I suppose I’m supposed to say here it was like a death. And for a few minutes the complete and utter silence in that room would have suggested it sort of was. But then James Horan and Andy Moran spoke about how this team would drive on. And then you realise life goes on. David Clarke sets about untying his boot laces. Ger Cafferkey goes about being the first Mayo player to shower after losing this All-Ireland. A couple of our players politely oblige the equally pleasant drug testers. Life doesn’t stop, life goes on and as James says, so will this team.
If anything the loss has made us closer. It will certainly make us stronger. It might appear an odd thing to say about Mayo, a county infamous for reaching and losing so many national finals, but this team hadn’t enough experience of that ‘so near so far’ sensation.
Looking back, that was a big difference between Donegal and us. Both teams have had remarkably similar journeys over the past two seasons: from losing to Armagh and Longford in the 2010 first-round qualifiers; coming back from five points down just before half time in our respective 2011 provincial semi-finals; winning those provincial finals, before recording epic All-Ireland quarter-final wins over Kildare and Cork respectively. But in the subsequent All-Ireland semi-final Mayo only troubled Kerry for 45 minutes. Donegal tested Dublin for the full 70. They felt they left an All-Ireland behind them last year. Mayo couldn’t say that the way they can now.
Back in February in one of my talks to the panel in my role as their sport psychologist, I addressed the nature of that defeat to Kerry. For all the progress they’d made in 2011, they hadn’t yet become what we call a proper championship team. A couple of minutes before that game entered injury time, Mayo had trailed by five points. They allowed Kerry to extend their lead to nine. They didn’t yet appreciate that even when victory is beyond you, you’re still playing for something.
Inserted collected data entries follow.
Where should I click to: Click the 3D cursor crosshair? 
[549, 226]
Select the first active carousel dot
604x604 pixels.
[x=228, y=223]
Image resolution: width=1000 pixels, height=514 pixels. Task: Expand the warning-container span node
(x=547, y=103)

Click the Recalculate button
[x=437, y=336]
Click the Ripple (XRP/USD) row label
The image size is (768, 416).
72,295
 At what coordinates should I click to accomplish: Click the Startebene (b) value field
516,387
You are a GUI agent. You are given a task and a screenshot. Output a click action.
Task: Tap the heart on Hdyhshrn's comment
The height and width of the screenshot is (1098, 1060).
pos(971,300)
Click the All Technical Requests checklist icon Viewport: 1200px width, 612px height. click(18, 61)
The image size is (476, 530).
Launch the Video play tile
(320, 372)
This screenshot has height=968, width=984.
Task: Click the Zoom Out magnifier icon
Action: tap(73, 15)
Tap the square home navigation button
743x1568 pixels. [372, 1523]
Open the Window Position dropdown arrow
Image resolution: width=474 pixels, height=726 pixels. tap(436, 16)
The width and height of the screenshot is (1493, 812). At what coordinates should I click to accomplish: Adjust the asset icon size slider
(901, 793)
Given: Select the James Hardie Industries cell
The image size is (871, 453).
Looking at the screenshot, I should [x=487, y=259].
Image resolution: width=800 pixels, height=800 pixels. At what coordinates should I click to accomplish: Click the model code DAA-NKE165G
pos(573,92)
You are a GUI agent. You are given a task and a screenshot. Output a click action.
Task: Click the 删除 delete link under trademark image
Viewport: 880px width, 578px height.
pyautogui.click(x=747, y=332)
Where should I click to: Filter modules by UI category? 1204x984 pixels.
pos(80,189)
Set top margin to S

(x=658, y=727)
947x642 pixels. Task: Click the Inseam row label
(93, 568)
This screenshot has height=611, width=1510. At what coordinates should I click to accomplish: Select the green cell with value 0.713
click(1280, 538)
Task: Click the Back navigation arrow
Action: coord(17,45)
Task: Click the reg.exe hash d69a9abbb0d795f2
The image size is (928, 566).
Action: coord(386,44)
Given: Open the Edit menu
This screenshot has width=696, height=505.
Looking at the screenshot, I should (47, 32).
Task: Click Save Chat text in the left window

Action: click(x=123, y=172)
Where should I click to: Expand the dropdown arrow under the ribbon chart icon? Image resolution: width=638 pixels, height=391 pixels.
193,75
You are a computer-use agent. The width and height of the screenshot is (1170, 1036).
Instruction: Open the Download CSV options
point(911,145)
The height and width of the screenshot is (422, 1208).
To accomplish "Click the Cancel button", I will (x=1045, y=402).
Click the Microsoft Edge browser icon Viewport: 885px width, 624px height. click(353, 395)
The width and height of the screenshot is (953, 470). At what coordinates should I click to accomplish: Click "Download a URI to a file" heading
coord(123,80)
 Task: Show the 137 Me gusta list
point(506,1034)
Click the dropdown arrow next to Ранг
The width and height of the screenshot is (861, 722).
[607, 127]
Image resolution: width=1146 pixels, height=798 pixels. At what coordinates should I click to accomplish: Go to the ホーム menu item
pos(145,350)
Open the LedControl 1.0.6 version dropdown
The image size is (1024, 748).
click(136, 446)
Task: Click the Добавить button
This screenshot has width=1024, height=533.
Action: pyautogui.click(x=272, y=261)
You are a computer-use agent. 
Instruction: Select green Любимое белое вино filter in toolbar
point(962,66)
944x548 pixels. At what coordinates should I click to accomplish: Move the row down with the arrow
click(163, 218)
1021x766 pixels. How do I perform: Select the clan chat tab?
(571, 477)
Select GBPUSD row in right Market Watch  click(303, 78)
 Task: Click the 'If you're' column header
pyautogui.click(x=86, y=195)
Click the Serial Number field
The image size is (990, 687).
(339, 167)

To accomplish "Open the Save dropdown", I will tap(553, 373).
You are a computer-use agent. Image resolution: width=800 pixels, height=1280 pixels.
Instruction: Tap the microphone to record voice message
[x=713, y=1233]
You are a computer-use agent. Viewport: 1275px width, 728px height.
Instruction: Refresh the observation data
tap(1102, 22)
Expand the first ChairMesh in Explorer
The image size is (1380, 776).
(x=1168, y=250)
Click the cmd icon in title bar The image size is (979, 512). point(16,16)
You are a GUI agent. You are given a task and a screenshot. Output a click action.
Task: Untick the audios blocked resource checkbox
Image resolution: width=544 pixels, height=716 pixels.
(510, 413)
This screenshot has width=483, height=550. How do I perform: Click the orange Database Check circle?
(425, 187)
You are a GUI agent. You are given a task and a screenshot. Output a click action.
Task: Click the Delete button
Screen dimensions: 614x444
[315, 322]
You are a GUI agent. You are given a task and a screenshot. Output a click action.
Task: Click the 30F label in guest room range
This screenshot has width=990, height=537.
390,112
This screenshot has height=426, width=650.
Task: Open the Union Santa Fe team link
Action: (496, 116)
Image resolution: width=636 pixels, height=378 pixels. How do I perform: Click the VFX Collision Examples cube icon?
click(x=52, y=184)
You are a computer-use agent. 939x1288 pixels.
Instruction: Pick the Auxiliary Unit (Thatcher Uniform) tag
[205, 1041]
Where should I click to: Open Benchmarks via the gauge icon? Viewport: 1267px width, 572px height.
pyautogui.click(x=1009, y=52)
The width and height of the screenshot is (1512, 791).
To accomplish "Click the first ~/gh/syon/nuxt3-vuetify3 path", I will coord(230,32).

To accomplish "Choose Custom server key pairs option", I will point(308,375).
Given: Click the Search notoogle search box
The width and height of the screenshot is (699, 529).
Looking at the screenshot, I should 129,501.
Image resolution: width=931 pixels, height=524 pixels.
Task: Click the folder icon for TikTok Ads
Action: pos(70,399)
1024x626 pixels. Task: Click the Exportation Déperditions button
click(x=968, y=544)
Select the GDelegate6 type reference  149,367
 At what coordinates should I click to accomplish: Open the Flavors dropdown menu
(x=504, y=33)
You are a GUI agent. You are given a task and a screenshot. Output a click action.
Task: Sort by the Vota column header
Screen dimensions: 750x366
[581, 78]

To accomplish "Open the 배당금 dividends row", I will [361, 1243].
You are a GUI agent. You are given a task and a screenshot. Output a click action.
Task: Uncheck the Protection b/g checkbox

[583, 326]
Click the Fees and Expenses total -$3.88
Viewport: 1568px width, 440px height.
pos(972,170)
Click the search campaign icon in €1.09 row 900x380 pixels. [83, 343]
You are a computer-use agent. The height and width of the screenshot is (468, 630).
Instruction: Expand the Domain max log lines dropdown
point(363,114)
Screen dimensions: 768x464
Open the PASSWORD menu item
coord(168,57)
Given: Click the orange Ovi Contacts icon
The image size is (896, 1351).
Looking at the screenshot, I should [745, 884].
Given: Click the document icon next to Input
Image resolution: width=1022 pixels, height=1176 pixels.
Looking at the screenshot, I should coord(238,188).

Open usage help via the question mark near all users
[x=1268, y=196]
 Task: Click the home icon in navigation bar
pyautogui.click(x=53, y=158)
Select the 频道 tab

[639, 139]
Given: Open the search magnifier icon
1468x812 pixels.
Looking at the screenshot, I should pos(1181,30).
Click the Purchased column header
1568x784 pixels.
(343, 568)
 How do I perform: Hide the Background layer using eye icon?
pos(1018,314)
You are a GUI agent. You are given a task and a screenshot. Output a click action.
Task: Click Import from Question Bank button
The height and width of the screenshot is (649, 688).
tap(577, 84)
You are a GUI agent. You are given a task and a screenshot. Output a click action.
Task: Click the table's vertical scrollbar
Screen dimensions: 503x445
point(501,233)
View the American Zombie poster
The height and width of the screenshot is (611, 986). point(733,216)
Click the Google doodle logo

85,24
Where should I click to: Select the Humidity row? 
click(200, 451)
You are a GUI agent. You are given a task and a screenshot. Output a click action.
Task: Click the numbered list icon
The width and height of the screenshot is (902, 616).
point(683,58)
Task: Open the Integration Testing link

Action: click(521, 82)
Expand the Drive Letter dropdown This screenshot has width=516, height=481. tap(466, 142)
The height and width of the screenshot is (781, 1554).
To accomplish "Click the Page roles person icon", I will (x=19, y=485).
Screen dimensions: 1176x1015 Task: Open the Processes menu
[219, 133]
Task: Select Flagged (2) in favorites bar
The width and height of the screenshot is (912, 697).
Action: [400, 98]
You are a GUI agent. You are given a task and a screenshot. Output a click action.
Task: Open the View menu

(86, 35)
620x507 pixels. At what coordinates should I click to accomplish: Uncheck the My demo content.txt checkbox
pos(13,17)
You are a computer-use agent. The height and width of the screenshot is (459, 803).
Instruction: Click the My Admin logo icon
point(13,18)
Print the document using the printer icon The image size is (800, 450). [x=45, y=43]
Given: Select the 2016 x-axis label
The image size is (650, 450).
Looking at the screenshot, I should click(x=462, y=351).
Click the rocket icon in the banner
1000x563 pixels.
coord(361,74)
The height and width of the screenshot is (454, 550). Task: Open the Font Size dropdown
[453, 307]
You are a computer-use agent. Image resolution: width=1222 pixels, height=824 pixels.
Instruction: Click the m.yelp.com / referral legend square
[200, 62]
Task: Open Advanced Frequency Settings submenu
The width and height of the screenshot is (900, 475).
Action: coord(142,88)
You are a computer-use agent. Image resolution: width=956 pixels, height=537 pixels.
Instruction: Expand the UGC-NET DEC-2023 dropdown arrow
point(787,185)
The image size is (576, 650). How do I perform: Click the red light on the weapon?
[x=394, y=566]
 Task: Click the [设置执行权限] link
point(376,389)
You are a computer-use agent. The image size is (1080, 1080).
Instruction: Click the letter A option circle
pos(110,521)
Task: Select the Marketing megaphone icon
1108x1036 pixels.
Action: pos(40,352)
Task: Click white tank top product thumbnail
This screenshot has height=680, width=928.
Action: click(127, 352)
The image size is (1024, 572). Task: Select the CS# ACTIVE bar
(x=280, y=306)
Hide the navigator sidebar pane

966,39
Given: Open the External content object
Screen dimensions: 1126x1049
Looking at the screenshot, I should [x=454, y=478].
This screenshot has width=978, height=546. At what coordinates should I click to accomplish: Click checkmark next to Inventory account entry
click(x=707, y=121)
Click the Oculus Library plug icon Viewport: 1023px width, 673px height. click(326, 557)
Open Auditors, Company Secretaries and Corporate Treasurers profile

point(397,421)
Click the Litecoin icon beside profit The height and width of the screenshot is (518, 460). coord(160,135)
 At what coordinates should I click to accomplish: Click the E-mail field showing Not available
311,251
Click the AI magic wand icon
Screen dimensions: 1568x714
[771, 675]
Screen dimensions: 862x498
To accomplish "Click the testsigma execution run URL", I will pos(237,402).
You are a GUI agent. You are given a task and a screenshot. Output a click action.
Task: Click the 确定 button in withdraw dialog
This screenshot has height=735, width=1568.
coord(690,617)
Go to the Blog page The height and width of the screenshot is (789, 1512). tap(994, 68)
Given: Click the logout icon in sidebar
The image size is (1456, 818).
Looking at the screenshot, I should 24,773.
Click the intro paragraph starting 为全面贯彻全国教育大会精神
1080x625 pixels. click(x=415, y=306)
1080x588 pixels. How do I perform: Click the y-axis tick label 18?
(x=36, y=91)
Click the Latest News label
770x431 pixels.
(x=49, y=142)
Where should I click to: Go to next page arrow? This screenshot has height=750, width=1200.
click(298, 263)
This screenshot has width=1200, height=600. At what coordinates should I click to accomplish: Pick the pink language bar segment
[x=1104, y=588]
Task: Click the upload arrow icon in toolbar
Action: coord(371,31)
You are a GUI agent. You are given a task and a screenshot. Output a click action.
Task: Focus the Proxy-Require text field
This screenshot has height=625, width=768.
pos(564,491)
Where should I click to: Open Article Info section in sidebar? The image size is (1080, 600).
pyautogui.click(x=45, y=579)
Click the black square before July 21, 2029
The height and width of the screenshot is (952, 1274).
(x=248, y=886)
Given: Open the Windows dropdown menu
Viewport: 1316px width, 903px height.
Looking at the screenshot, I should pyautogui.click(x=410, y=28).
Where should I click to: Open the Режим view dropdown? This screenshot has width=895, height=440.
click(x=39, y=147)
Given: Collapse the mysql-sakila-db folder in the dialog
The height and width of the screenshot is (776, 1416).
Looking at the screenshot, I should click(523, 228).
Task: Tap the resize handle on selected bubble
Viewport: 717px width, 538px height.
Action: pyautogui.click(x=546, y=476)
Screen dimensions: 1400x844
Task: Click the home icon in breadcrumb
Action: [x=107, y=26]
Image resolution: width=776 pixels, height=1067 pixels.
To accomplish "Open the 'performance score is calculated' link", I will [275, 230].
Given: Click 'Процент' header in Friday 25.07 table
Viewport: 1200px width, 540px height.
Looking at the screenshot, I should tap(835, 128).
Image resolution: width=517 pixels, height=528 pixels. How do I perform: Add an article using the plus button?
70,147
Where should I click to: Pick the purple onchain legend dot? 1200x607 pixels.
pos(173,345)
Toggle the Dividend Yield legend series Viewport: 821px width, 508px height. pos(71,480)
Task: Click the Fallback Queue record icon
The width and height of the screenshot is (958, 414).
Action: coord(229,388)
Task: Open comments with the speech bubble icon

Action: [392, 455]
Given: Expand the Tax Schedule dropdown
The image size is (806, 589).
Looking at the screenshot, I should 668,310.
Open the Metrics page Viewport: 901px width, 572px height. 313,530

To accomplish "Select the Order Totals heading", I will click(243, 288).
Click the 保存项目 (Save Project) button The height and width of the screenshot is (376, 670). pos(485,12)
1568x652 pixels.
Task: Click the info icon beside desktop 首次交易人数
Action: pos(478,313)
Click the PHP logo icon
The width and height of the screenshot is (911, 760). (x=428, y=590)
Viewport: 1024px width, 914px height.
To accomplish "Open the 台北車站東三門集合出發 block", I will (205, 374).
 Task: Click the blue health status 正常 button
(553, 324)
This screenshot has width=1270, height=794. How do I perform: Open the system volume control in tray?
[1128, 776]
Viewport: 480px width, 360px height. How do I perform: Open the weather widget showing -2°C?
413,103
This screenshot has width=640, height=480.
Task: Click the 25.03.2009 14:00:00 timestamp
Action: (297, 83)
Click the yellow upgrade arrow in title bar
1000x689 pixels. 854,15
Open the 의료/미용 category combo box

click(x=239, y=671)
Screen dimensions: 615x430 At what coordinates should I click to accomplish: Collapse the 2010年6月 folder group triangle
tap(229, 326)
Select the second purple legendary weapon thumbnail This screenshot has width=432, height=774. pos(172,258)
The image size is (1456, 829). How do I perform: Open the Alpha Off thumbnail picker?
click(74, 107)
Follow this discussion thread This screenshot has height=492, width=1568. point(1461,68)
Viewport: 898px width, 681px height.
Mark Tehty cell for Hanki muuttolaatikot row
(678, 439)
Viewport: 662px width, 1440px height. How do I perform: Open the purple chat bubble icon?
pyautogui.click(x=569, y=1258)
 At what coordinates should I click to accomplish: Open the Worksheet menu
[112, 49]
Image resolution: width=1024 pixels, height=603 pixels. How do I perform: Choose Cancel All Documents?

It had irked some of our players that they were only ranked sixth in the country at the end of the year, behind Kildare who had beaten no heavyweight like Mayo had beaten Cork, but as I pointed out to the players, there was no way that Kildare team would have allowed anyone beat them by nine points.
If you lose, you die with your boots on. Mayo hadn’t in 2011. They hadn’t been close enough to have that vital ‘so near so far’ experience that all champions must go through. Now I believe they have.
There are, what I term, professional Mayo supporters who don’t accept there was something different about this Mayo effort, who seem to think only Mayo lose big games. Every team does.
The Cork footballers lost in ’07 and ’09 before winning in 2010. Dublin nearly had to lose to Cork in that semi-final in 2010 to win it all in 2011. It took Munster rugby six years to get their hands on their big cup. Each time they’d try again, fail again, fail better, knowing you only fail when you don’t get back up.
Donegal are rightly the champions. It is the greatest All-Ireland ever won. To win it from the preliminary round in Ulster? To beat five other Division 1 teams along the way? Jimmy had to win a hell of a lot of big matches to get his hands on that big cup.
Jimmy Horan and his team will win more matches too, though. Even though we haven’t yet emerged back out of that tunnel, we still see that cup.